Conclusion and future directions

Medicine is approaching a new era in which approaches to manage disease are being made at the level of the genetic and protein information that underlies all biology, and protein therapeutics are playing an increasingly important role. Already, recombinant human proteins make up the majority of FDA-approved biotechnology medicines, which include monoclonal antibodies, natural interferons, vaccines, hormones, modified natural enzymes and various cell therapies. The future potential for such therapies is huge, given the thousands of proteins produced by the human body and the many thousands of proteins produced by other organisms.

Furthermore, recombinant proteins not only provide alternative (or the only) treatments for particular diseases, but can also be used in combination with small-molecule drugs to provide additive or synergistic benefit. Treatment of EGFR-positive colon cancer is illustrative of this point: combination therapy with the small-molecule drug irinotecan, which prevents DNA repair by inhibiting DNA topoisomerase, and the recombinant monoclonal antibody cetuximab, which binds to and inhibits the extracellular domain of the EGFR, results in increased survival in patients with colorectal cancer. The therapeutic synergy between irinotecan and cetuximab may be due to the fact that both drugs inhibit the same EGFR signalling pathway, with one drug (cetuximab) inhibiting the initiation of the pathway and the other drug (irinotecan) inhibiting a target downstream in the pathway82,138,139,140.

The early success of recombinant insulin production in the 1970s created an atmosphere of enthusiasm and hope, which was unfortunately followed by an era of disappointment when the vaccine attempts, non-humanized monoclonal antibodies and cancer trials in the 1980s were largely unsuccessful. Despite these setbacks, significant progress has been made recently.

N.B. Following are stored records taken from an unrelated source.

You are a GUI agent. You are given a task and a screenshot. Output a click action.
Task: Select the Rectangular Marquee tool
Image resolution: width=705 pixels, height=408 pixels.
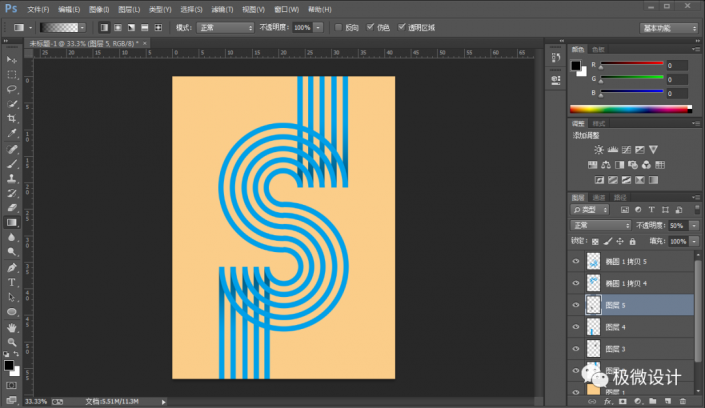pos(12,75)
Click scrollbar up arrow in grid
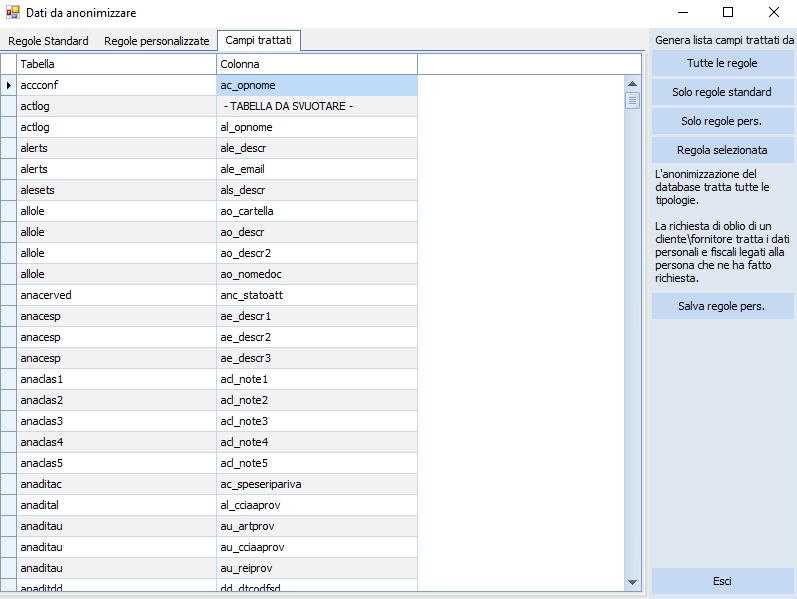 [632, 84]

As well as the major successes with protein therapeutics described in this article, new production methods are changing the scale, cost and even route of administration of recombinant protein therapeutics. With the large number of protein therapeutics both in current clinical use and in clinical trials for a range of disorders, one can confidently predict that protein therapeutics will have an expanding role in medicine for years to come.